MATERIAL FOR THE TASK: Begin

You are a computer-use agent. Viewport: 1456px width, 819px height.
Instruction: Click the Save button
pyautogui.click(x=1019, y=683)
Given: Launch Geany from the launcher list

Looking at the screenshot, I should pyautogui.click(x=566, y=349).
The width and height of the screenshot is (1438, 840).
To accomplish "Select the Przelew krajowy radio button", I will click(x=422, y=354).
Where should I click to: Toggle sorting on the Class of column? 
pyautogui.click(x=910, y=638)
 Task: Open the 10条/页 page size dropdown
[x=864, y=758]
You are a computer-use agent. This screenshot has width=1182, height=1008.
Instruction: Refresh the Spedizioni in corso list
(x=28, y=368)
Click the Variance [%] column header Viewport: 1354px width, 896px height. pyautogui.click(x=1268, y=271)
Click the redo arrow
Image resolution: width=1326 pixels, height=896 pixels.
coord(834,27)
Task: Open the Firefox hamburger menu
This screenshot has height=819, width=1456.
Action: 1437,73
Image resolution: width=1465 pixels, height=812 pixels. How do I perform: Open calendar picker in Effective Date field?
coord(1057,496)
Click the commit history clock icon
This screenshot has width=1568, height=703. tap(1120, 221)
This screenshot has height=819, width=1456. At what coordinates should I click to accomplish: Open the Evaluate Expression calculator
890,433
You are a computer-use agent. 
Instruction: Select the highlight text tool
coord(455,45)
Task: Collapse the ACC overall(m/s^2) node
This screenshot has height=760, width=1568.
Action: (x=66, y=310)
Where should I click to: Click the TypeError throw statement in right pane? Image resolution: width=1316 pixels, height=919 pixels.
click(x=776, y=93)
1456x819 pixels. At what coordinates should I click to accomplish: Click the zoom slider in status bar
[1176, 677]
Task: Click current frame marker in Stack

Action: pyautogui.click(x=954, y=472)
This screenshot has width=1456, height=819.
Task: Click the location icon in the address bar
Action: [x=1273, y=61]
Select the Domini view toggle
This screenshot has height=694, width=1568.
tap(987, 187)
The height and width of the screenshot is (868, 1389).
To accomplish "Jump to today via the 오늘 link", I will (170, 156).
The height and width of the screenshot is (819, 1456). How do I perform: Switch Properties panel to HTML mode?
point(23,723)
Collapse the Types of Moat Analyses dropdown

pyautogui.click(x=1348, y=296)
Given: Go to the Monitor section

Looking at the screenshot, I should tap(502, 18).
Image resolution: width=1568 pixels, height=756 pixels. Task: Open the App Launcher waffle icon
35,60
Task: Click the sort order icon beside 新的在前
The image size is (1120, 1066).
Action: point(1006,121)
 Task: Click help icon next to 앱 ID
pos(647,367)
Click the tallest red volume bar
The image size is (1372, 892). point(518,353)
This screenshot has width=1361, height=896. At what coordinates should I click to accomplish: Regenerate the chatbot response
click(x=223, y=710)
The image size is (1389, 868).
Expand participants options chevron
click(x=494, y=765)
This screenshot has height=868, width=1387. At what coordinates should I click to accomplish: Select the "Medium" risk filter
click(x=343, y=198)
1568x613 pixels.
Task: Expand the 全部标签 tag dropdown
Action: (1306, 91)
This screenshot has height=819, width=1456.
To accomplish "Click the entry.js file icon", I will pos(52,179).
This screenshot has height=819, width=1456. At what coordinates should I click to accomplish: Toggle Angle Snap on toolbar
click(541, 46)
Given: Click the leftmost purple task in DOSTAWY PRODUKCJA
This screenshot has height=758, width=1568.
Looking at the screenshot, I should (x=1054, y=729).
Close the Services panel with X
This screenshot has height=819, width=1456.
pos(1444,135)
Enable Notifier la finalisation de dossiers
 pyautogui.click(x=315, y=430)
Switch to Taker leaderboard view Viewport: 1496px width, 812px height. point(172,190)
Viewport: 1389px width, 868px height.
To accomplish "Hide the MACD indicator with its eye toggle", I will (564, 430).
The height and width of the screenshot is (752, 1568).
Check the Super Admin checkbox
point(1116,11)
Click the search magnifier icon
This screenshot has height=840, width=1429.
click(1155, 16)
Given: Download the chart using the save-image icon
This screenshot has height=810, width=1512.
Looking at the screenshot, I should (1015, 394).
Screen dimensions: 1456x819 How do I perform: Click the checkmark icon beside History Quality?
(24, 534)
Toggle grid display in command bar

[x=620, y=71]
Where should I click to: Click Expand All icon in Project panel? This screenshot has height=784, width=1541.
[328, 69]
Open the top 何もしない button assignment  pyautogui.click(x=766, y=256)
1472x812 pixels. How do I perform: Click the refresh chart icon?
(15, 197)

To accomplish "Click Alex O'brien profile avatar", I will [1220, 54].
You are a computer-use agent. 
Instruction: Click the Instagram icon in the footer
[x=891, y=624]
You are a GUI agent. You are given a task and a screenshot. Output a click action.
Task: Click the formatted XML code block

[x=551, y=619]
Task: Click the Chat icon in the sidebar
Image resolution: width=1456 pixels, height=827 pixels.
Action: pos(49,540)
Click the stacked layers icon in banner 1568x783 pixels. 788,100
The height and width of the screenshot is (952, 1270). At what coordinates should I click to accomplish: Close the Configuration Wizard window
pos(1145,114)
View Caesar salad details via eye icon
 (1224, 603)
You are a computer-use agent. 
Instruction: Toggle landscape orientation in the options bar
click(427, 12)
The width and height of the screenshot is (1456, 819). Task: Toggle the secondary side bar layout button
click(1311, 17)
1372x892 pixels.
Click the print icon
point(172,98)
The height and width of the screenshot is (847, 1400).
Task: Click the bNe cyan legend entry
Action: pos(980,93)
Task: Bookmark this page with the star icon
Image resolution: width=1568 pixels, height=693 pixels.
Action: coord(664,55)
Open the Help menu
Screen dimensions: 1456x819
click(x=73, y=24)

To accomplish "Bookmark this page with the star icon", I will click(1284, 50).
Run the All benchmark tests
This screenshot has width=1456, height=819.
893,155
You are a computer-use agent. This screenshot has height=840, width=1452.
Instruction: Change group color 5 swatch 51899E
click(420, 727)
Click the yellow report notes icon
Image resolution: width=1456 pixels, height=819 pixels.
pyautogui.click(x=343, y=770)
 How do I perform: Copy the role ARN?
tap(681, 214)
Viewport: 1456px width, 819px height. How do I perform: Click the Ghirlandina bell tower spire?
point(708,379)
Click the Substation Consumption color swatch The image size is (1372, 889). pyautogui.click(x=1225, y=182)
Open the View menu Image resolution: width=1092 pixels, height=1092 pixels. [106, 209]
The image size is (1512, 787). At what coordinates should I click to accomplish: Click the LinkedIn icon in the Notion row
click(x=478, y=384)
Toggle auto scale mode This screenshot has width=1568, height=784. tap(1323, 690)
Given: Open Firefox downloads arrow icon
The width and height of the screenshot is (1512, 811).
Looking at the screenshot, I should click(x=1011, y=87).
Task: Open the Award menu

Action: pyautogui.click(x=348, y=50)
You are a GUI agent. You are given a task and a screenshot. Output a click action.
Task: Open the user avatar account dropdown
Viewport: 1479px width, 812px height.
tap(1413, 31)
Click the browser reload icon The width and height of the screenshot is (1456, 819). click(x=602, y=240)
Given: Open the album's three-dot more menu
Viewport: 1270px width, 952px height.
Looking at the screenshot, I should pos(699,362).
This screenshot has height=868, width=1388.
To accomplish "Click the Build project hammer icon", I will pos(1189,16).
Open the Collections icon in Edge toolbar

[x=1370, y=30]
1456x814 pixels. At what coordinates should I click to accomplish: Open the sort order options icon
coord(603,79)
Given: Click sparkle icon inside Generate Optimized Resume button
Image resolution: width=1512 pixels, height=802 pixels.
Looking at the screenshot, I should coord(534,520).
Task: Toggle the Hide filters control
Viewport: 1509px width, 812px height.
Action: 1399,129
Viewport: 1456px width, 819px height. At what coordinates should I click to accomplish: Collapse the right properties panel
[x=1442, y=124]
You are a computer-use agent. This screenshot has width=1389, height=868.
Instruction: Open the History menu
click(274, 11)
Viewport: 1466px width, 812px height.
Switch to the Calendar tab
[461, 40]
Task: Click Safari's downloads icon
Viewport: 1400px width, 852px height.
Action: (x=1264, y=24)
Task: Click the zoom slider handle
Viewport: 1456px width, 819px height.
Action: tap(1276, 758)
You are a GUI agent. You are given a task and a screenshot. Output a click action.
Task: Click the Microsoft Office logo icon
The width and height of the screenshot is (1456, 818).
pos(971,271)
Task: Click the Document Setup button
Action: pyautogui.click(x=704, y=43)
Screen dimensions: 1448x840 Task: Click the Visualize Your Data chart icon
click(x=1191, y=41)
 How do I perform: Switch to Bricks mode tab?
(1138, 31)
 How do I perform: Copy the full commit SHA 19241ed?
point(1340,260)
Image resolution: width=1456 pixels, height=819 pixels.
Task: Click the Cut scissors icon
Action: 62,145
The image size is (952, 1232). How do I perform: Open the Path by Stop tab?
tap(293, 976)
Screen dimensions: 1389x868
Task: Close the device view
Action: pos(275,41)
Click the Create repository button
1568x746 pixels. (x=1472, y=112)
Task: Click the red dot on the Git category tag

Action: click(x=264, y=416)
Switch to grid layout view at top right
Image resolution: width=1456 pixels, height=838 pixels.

MATERIAL FOR THE TASK: End

WHAT YOU HAVE TO DO:
Everything above from the line containing "Open the View" down to the line containing "Task: Click the Microsoft Office logo icon" is to be transcribed exactly, with both of those lines included and nothing else added.

RESPONSE TO THE EXERCISE:
Open the View menu Image resolution: width=1092 pixels, height=1092 pixels. [106, 209]
The image size is (1512, 787). At what coordinates should I click to accomplish: Click the LinkedIn icon in the Notion row
click(x=478, y=384)
Toggle auto scale mode This screenshot has width=1568, height=784. tap(1323, 690)
Given: Open Firefox downloads arrow icon
The width and height of the screenshot is (1512, 811).
Looking at the screenshot, I should click(x=1011, y=87).
Task: Open the Award menu

Action: pyautogui.click(x=348, y=50)
You are a GUI agent. You are given a task and a screenshot. Output a click action.
Task: Open the user avatar account dropdown
Viewport: 1479px width, 812px height.
tap(1413, 31)
Click the browser reload icon The width and height of the screenshot is (1456, 819). click(x=602, y=240)
Given: Open the album's three-dot more menu
Viewport: 1270px width, 952px height.
Looking at the screenshot, I should pos(699,362).
This screenshot has height=868, width=1388.
To accomplish "Click the Build project hammer icon", I will pos(1189,16).
Open the Collections icon in Edge toolbar

[x=1370, y=30]
1456x814 pixels. At what coordinates should I click to accomplish: Open the sort order options icon
coord(603,79)
Given: Click sparkle icon inside Generate Optimized Resume button
Image resolution: width=1512 pixels, height=802 pixels.
Looking at the screenshot, I should coord(534,520).
Task: Toggle the Hide filters control
Viewport: 1509px width, 812px height.
Action: 1399,129
Viewport: 1456px width, 819px height. At what coordinates should I click to accomplish: Collapse the right properties panel
[x=1442, y=124]
You are a computer-use agent. This screenshot has width=1389, height=868.
Instruction: Open the History menu
click(274, 11)
Viewport: 1466px width, 812px height.
Switch to the Calendar tab
[461, 40]
Task: Click Safari's downloads icon
Viewport: 1400px width, 852px height.
Action: (x=1264, y=24)
Task: Click the zoom slider handle
Viewport: 1456px width, 819px height.
Action: tap(1276, 758)
You are a GUI agent. You are given a task and a screenshot. Output a click action.
Task: Click the Microsoft Office logo icon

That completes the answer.